Pixel coordinate grounding data
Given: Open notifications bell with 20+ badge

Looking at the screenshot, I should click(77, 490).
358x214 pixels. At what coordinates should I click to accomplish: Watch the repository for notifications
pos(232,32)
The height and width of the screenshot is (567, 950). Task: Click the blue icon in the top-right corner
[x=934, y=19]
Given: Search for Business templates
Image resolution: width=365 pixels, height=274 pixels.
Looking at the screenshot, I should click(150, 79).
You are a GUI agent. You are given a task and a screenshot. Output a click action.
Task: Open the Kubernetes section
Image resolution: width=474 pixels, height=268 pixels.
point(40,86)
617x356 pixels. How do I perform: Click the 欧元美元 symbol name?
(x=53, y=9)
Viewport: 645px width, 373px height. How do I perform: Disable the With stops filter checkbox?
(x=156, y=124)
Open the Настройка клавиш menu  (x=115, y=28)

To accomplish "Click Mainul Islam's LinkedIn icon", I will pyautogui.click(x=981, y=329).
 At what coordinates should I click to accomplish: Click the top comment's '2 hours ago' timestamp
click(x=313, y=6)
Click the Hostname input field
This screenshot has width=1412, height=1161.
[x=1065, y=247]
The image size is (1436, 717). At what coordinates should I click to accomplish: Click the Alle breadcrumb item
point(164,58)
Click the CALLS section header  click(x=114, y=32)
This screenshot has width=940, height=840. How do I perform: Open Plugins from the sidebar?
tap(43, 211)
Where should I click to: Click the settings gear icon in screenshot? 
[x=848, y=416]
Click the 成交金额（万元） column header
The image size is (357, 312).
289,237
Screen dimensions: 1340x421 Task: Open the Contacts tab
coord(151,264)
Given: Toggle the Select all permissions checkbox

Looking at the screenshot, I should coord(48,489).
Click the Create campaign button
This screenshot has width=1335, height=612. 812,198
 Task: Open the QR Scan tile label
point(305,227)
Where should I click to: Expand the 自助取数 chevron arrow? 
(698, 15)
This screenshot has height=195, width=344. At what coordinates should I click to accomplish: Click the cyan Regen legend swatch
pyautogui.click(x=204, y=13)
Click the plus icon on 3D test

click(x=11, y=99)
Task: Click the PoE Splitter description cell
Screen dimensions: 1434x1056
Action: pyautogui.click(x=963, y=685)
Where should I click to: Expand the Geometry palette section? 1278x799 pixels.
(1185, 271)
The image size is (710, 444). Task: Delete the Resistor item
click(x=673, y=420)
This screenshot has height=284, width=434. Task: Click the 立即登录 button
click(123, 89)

- _YOUR ASSIGNMENT_
Only the lines from the one with "Screen dimensions: 1434x1056" through the last line above should be restated, word for word.

- _SOLUTION TO THE EXERCISE_
Screen dimensions: 1434x1056
Action: pyautogui.click(x=963, y=685)
Where should I click to: Expand the Geometry palette section? 1278x799 pixels.
(1185, 271)
The image size is (710, 444). Task: Delete the Resistor item
click(x=673, y=420)
This screenshot has height=284, width=434. Task: Click the 立即登录 button
click(123, 89)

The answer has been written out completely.